In more detail, when the hard disk 95 is electrically connected to the serial small computer system interface (SAS) connector 94, the logical value of the presence signal (Present) generated by the hard disk 95 is logic 0. When the control unit 91 detects that the logical value of the presence signal (Present) is a logic 0, the control unit 91 further applies the serial general purpose input/output (SGPIO) protocol to the protocol unit 91 (Protocol). The control signal is decoded to generate the drive signal that jumps between logics 1 and 0, thereby causing the light emitting diode 93 to blink.

However, when the hard disk 95 is a hard disk supporting SAS technology or a hard disk supporting a Redundant Array of Independent Disks (RAID) mode in SATA technology, the control signal can conform to the serial general type. The input and output protocol is input, so that the light-emitting diode 93 is normally bright or normally blinking. However, when the hard disk 95 supports a non-disk array (non-RAID) hard disk in the SATA technology, since the chip set (PCH) of the host 96 does not support the non-disk array (non-RAID). The mode of the SATA hard disk outputs a serial-type SGPIO protocol signal, so the control signal does not conform to the serial general-purpose input/output protocol, and the control unit 91 cannot generate the correct driving signal.
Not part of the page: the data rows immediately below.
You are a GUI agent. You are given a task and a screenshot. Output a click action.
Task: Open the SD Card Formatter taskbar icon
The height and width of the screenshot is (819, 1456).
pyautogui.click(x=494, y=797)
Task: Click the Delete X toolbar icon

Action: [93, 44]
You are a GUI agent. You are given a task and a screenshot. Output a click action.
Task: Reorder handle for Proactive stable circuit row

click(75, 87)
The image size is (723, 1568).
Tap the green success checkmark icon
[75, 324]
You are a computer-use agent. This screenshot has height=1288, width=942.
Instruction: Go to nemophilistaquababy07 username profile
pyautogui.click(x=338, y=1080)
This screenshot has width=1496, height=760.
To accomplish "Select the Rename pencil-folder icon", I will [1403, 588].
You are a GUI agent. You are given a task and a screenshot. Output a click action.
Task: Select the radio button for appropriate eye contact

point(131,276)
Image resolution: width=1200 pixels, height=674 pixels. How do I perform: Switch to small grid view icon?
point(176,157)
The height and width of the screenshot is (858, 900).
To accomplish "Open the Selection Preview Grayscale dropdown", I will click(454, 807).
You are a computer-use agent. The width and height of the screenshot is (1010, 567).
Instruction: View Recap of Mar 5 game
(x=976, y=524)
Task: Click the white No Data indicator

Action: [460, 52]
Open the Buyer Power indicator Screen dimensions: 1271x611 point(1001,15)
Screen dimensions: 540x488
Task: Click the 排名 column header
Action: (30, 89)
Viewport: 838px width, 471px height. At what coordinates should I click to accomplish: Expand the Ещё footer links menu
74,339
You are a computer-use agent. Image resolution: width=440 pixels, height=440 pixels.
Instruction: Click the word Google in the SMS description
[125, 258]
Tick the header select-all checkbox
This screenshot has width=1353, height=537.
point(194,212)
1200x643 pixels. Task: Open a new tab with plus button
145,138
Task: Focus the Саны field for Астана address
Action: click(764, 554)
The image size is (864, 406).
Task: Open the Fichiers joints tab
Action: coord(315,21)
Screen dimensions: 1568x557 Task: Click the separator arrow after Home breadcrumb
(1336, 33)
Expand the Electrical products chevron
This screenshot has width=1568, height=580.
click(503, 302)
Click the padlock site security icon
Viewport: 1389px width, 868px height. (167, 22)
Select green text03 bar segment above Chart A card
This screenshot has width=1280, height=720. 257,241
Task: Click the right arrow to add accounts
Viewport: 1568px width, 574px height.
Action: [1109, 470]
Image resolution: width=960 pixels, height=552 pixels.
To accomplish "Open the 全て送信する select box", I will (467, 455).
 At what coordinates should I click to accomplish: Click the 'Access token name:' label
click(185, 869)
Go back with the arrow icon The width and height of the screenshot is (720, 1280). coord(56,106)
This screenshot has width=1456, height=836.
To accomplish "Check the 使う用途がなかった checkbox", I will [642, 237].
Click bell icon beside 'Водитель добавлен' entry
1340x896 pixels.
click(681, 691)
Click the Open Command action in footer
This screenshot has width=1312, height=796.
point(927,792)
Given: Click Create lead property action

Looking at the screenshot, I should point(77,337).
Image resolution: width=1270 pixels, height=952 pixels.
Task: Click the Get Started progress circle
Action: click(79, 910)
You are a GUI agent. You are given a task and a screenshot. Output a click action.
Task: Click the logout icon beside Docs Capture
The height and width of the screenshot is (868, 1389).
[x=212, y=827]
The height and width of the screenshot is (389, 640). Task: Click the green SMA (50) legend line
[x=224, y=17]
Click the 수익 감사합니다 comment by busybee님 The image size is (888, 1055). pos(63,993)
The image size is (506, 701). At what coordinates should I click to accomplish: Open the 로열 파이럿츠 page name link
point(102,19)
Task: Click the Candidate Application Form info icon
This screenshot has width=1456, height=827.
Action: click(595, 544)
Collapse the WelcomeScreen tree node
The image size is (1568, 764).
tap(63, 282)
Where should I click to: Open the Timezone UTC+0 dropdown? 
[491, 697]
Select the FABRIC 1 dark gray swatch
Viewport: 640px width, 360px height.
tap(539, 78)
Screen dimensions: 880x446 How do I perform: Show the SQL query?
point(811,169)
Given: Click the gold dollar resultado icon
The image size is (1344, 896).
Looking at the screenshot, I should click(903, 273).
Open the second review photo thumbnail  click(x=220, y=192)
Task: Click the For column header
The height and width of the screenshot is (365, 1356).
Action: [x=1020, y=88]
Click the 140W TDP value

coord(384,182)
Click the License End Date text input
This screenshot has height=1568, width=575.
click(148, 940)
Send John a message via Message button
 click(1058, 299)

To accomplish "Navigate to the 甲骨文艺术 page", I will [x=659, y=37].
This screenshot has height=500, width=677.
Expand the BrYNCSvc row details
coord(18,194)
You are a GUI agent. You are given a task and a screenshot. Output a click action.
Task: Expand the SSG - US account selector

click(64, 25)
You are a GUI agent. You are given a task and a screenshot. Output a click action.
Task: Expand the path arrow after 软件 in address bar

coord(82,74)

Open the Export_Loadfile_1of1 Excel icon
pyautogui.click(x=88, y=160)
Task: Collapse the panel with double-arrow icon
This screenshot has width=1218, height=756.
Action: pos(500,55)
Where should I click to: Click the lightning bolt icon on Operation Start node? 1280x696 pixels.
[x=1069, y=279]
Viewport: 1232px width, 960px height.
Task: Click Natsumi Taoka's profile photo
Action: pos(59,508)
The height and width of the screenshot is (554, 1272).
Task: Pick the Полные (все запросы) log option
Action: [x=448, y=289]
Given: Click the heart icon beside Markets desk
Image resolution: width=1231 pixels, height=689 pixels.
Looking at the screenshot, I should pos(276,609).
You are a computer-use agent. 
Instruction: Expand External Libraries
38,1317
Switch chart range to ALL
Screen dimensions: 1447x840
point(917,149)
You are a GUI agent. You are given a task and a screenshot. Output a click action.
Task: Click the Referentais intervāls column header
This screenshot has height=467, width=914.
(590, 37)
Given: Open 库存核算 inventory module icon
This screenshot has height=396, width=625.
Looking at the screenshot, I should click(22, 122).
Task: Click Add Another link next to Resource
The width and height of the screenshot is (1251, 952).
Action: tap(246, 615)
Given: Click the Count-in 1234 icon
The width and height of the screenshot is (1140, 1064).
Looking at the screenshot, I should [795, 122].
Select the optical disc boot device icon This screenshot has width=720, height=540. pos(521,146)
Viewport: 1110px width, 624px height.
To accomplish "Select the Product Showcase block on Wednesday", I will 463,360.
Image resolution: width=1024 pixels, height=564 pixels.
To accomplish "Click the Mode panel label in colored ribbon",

The light-emitting diode 93 can only be kept constant, and the hard disk 95 cannot be normally instructed to operate in the access mode. Therefore, how to make the hard disk 95 supporting the SAS technology or the disk array mode or the non-disk array mode in the SATA technology operate in the "Present mode" or the "Activity mode" It is a problem to be solved to allow the light-emitting diode 93 to be normally bright or blinking.

In addition, it should be added that the above is for the convenience of explanation, only one hard disk 95 is taken as an example for illustration. In fact, the hard disk interface device 9 is, for example, a 2.5-inch or 3.5-inch hard disk backplane (HDD BP) designed with a specific server type as a hardware infrastructure, that is, a hard disk inserted into the server. A hard disk interface device 9 for inserting a total of 24 2.5" or 12 3.5" SAS hard disks or SATA hard disks. The status light of the light-emitting diode corresponding to each hard disk is displayed via a PSOC (Programmable System-on-Chip) IC (ie, control unit) designed on a 2.5-inch or 3.5-inch hard disk backplane. (Firmware) controls the status of the light output by operating the LED output to the hard disk backplane as a hard disk.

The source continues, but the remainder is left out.